WBPT: White Box Purple Test

WBPT White Box Purple Test methodology showing white box access combined with purple team collaboration for rigorous penetration testing

What is White Box Purple Test?

I wish Sun Tzu were reborn in the world of modern cybersecurity threats. He would have probably added "Assume the enemy knows everything about you."

When I compared G7 TLPT Principles, EU DORA ICT requirements (including TLPT and purple tests), and relevant ICT guidelines of 45 jurisdictions across the world and real life cyber incidents the need for greater rigour was obvious to me. That led to the creation of WBPT. To be clear, the creation of WBPT was driven by my personal views and ambition, and not a regulatory compliance need.

WBPT deviates from traditional TLPT, by making Red Team better equipped (as if they were supported by a rogue insider), while giving the Blue Team the preparation needed to mount a credible defence.

How is it implemented?

Difference from Traditional TLPT

Difference between WBPT and traditional TLPT
Aspect WBPT Traditional TLPT (DORA)
Awareness Purple Test Group Control Group (excl. Blue Team)
CTI phase Passive + Active Passive Only
CTI sharing Pre-penetration Post-penetration
Technical Stack knowledge White Box Almost none
TTP knowledge Transparent Shared via the PT Report after the test
Red Team Effectiveness Quality driven Quality + Luck
Blue Team Effectiveness Real-time D&R review
Role of AI Recommended for Red and Blue teams Optional for Red Team

Advantages of WBPT

Experience of implementation at PracticallyUnhackable.com showed WBPT enhances the quality of TLPT to a level never seen in the last three decades. Key advantages are:

View detailed advantages
  • Active Cyber Threat Intelligence (CTI) is aligned with real life actions of Threat Actors, who may use active scanning to complement OSINT and reconnaissance.
  • Pre-sharing of CTI helps the Blue Team to prioritise critical vulnerabilities and removes "low hanging fruits".
  • Details of the Technology Stack enable bespoke planning of the penetration test by the Red Team.
  • Details of TTPs facilitate comprehensive preparedness by the Blue Team.
  • The luck factor (e.g. phishing / spearphishing success) is eliminated.
  • The "assisted foothold", when used, will be better informed.
  • The use of AI is already on the rise in real life threats.

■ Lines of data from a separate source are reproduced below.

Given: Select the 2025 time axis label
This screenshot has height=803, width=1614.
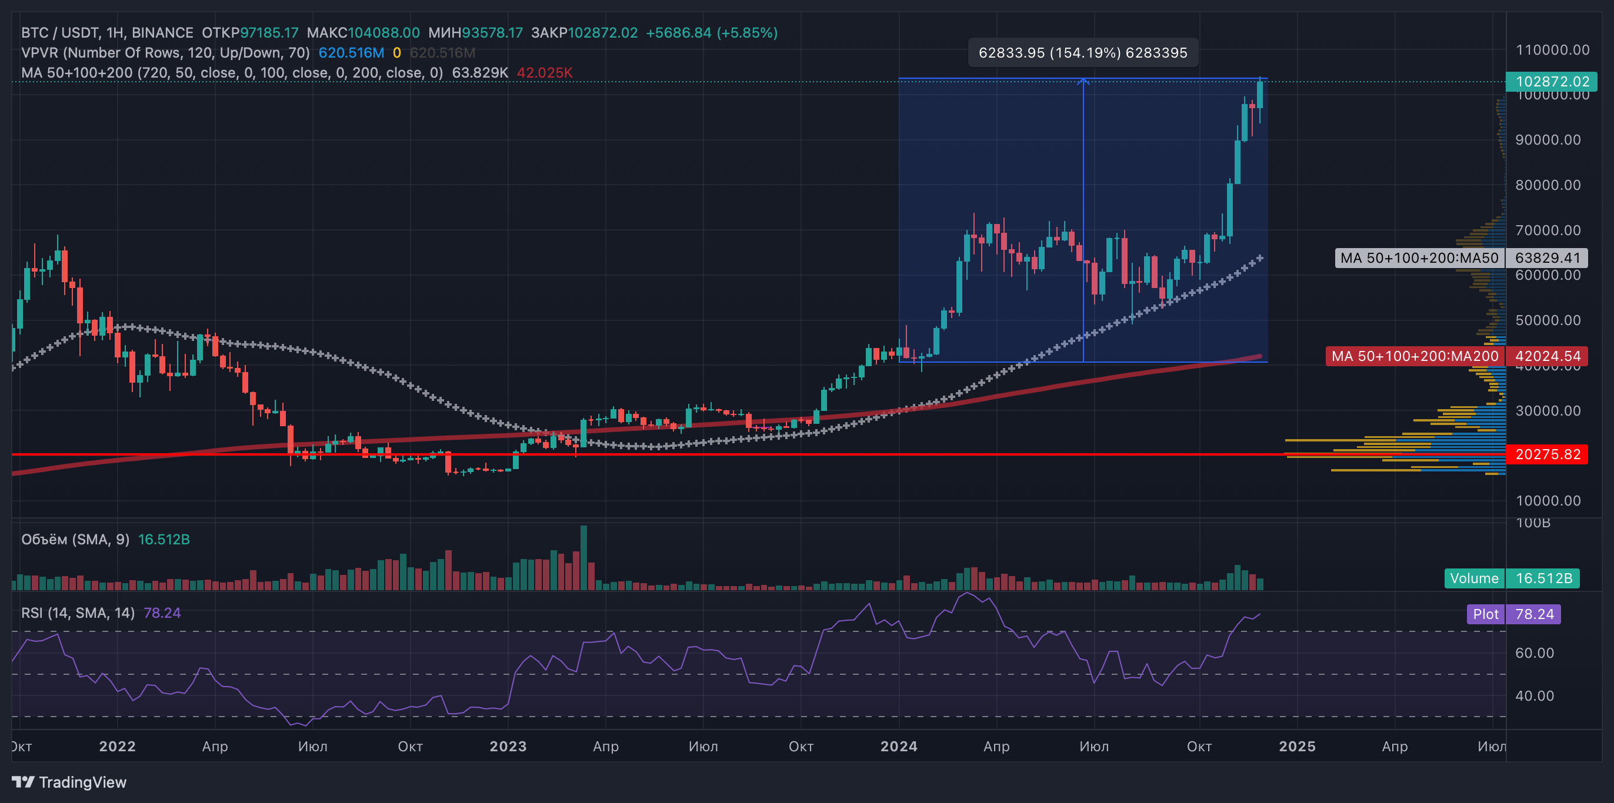Looking at the screenshot, I should pos(1297,746).
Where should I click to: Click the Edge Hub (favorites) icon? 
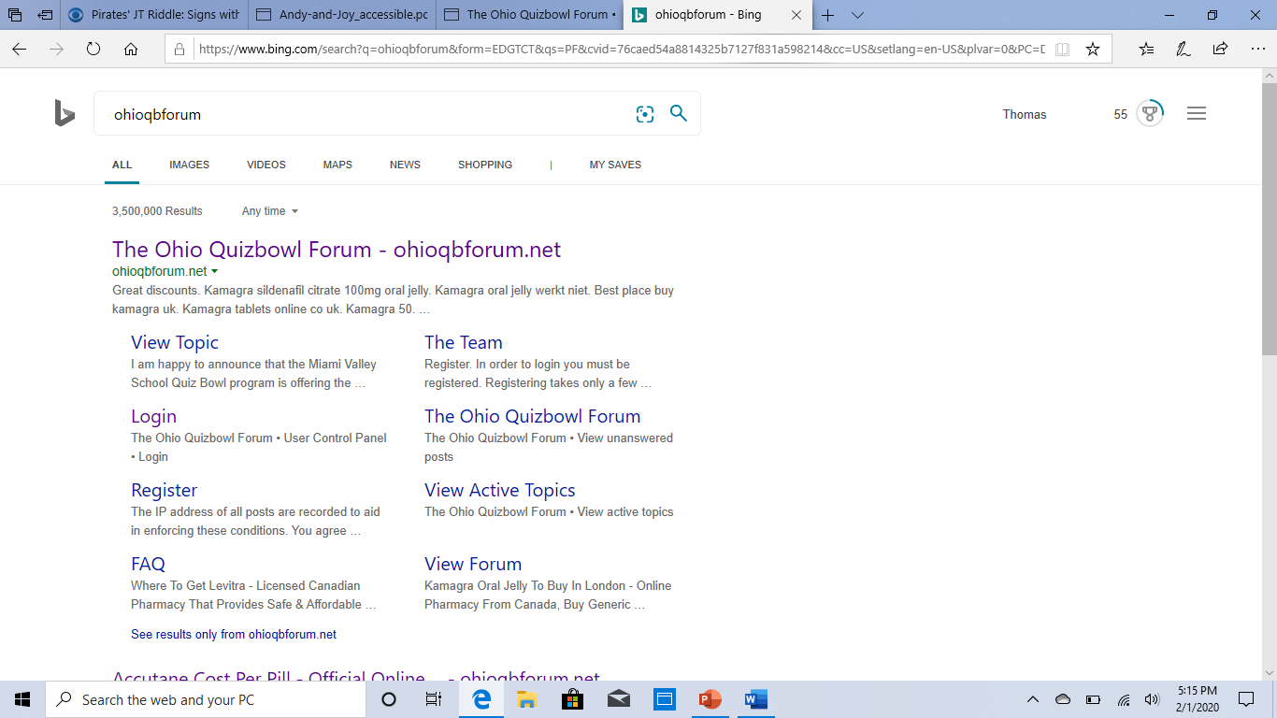(1146, 47)
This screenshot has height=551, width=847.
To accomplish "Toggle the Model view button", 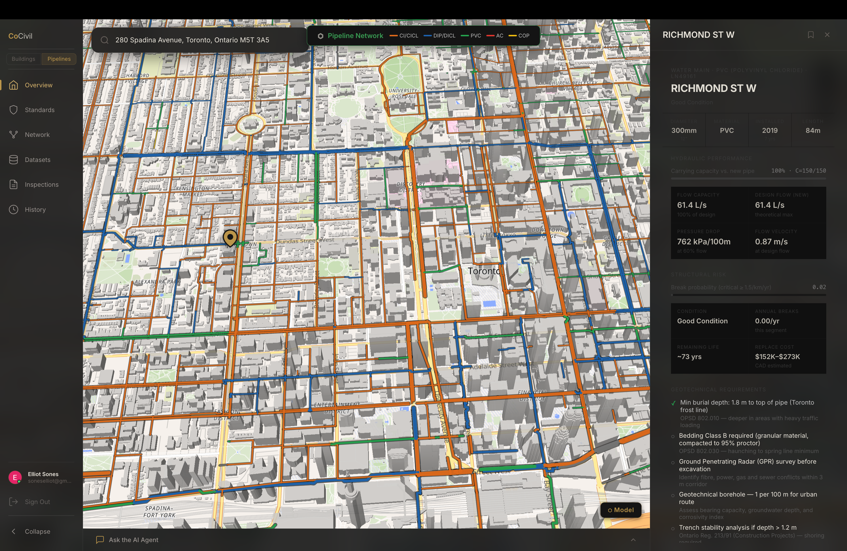I will pos(621,510).
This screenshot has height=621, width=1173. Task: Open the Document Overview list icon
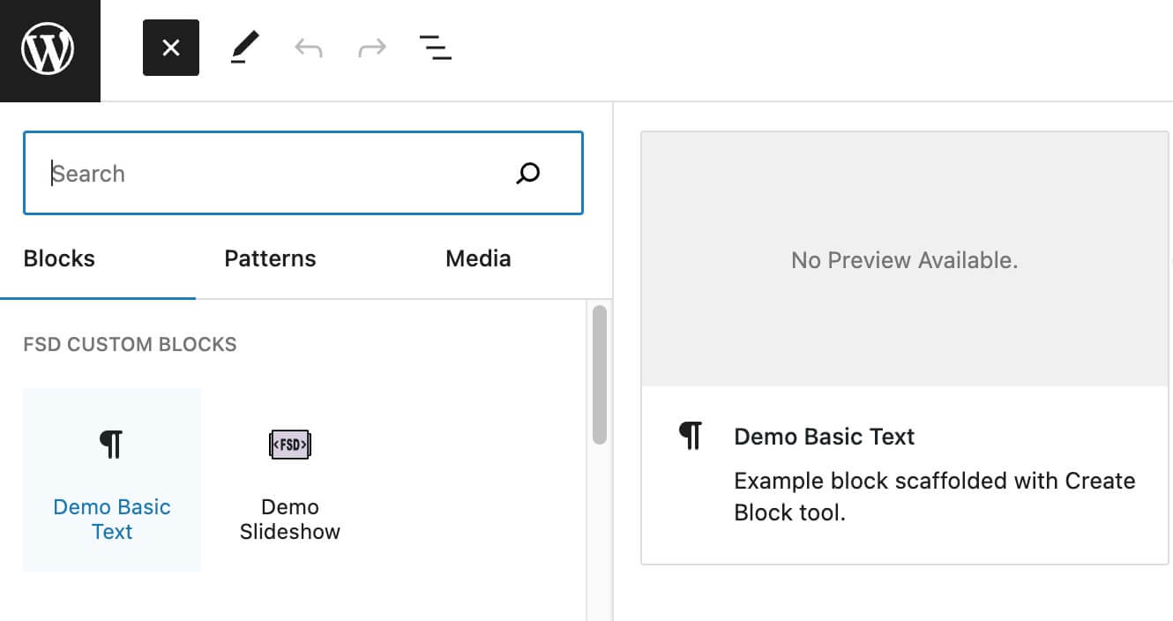tap(435, 48)
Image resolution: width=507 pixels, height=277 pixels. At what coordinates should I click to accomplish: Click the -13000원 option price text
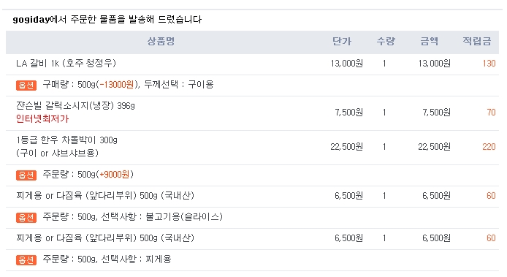(116, 85)
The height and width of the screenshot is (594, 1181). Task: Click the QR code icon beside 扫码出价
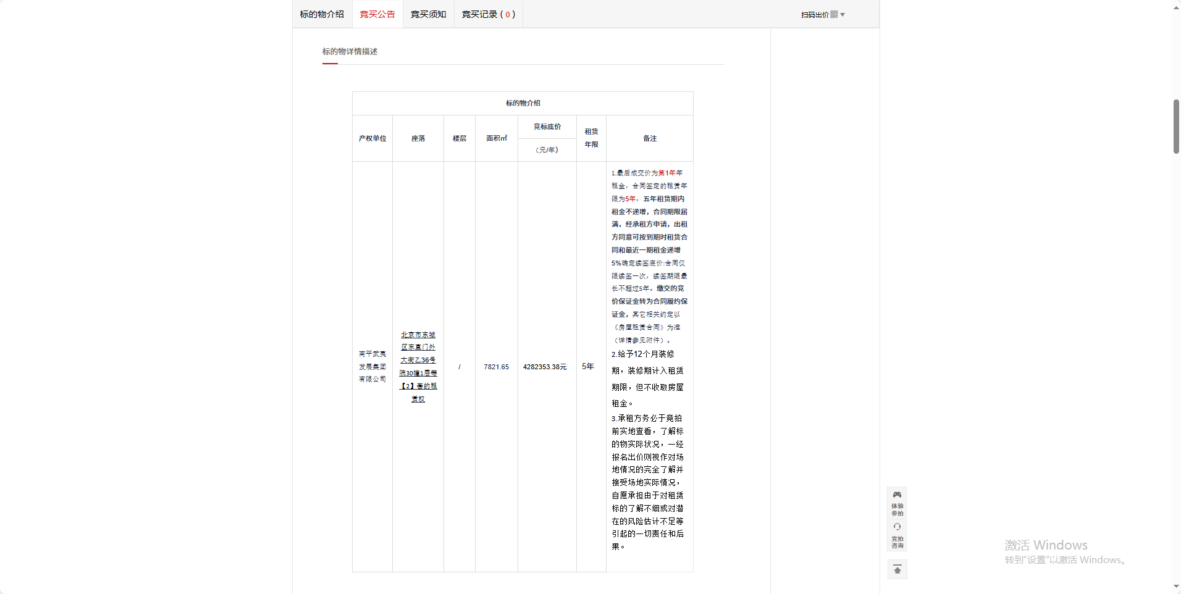click(834, 14)
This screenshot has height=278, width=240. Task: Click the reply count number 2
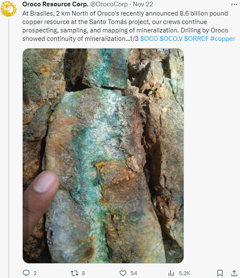tap(35, 273)
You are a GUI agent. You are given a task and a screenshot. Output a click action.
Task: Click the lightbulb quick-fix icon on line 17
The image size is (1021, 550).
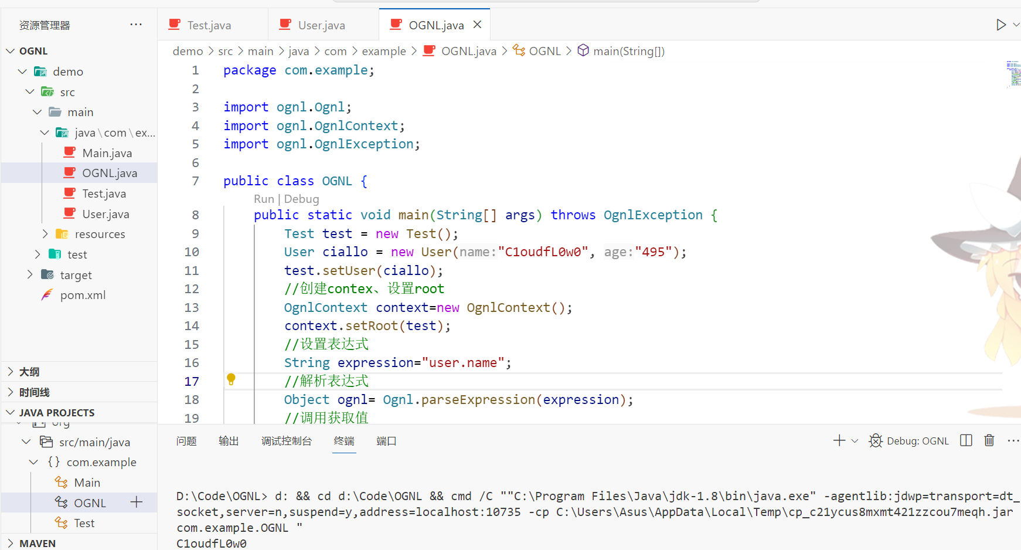tap(231, 379)
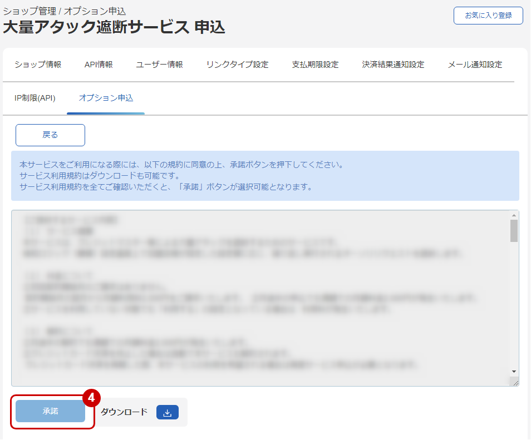This screenshot has width=531, height=440.
Task: Switch to the 決済結果通知設定 tab
Action: (x=391, y=64)
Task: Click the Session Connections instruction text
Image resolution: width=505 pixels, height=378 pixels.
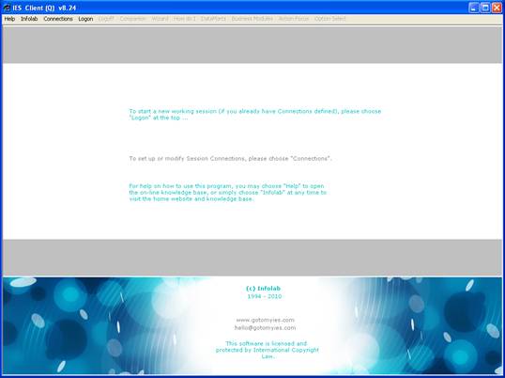Action: click(x=230, y=158)
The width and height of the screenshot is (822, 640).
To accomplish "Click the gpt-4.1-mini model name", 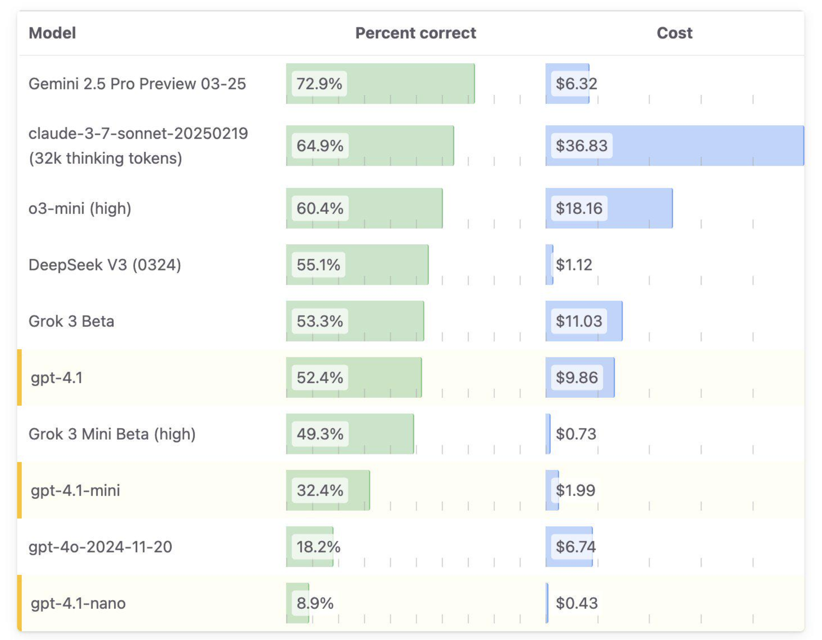I will click(x=75, y=490).
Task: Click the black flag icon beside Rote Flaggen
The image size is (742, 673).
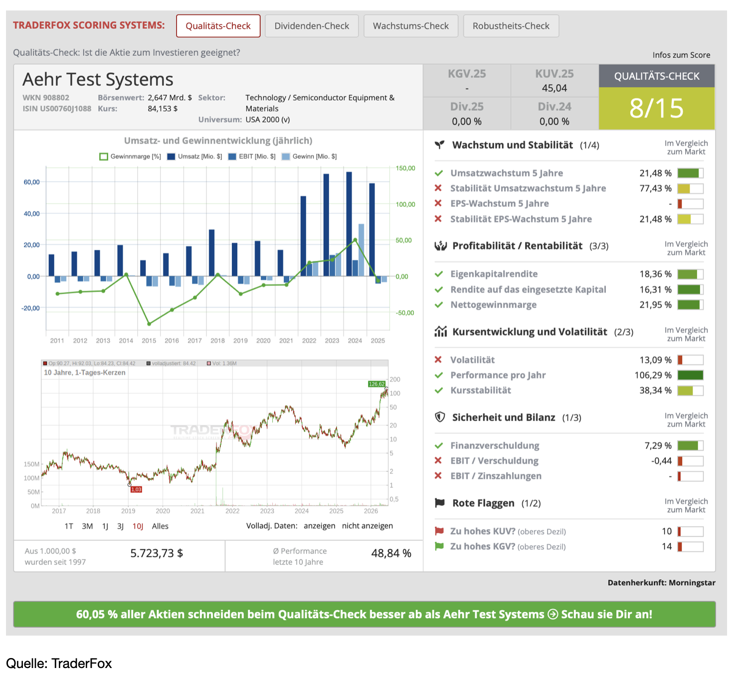Action: click(440, 503)
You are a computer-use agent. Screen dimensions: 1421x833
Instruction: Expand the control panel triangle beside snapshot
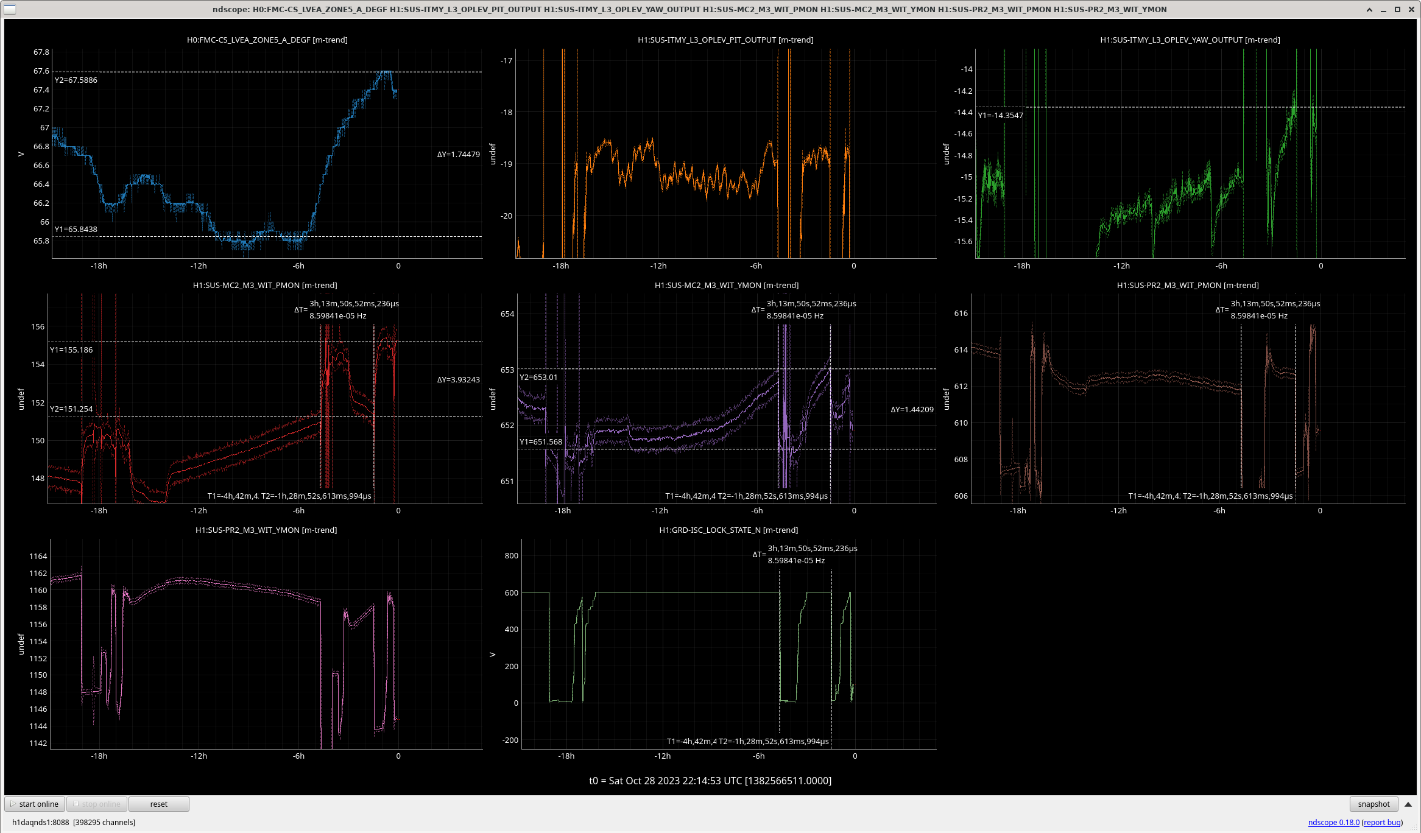pos(1408,804)
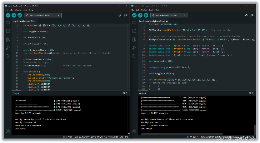Open Boards Manager in left sidebar
The image size is (260, 143).
(8, 31)
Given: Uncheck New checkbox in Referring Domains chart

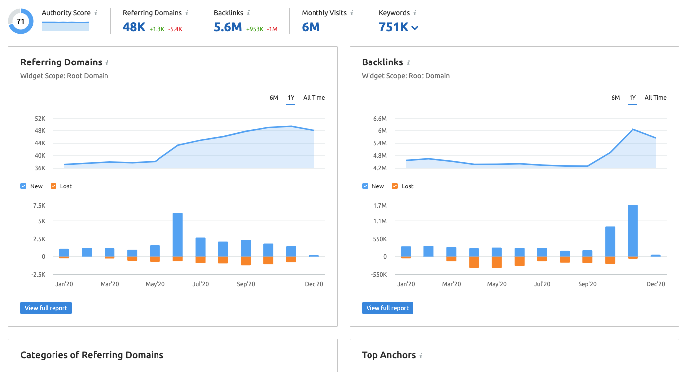Looking at the screenshot, I should click(x=23, y=186).
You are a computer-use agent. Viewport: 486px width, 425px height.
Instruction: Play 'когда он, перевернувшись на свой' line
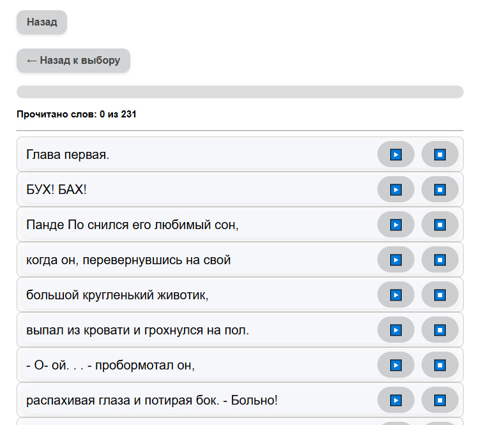point(396,260)
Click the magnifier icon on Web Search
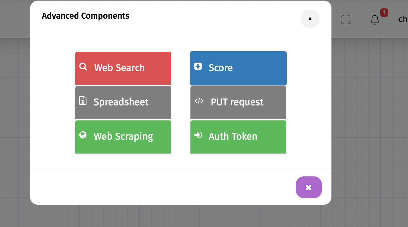 (x=83, y=67)
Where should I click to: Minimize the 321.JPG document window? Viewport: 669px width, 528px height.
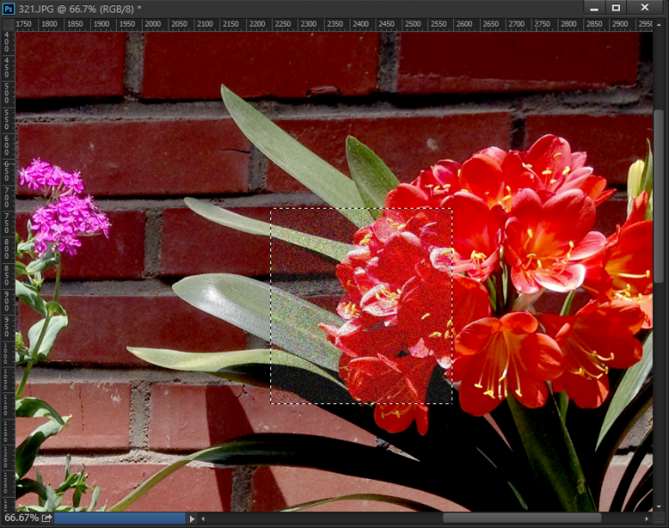click(x=591, y=7)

The spirit of WBPT is fully aligned with Operational Resilience requirements in multiple jurisdictions.

What makes WBPT the most rigorous TLPT variant?

Whether to describe WBPT as "the toughest TLPT" or "a more rigorous TLPT variant" will be a matter of intellectual debate; and that is not the point here. It is the outcome to defend against real life adversaries that matters more than a debate. If you have ever done a TLPT exercise (as TI provider, PT provider, Control Group member or Regulator) you will be familiar with its strengths and limitations.

WBPT establishes the toughest TLPT standard by maximising Red Team quality and Blue Team readiness through extreme transparency. This removes luck, forces precise TTP execution, and tests defences under ideal attack conditions.

View key hardening contributors
  • Full white box access to tech stack lets Red Team craft perfect exploits, no guesswork.
  • Pre-shared CTI and TTPs mean Blue Team must defend against known, real threats without low-hanging fruit excuses.
  • CTI derived by combining active scans and OSINT is more likely to represent resourceful APTs.
  • AI use is required for both teams, increasing complexity when defending against automated attacks.

Traditional TLPTs rely on surprise and partial intel, so Blue Teams blame "unknowns" for failures. WBPT eliminates that: Red Team attacks at peak efficiency, Blue Team gets max prep time/info. Success demands flawless execution from both sides, making it harder than standard tests.

Limitations of WBPT

The transparency associated with WBPT lacks the "surprise" element of the traditional TLPT.

The G7 TLPT principles are based on "minimal foreknowledge" by the Blue Team. Given the 24/7/365 exposure to sophisticated cyber attacks, I would question whether the G7 principle still holds.

Therefore, if you prefer "controlled surprise", go for G7 TLPT. If your ambition is to defend against well informed, AI driven adversaries, go for WBPT. Or you can alternate between traditional TLPT and WBPT. You decide.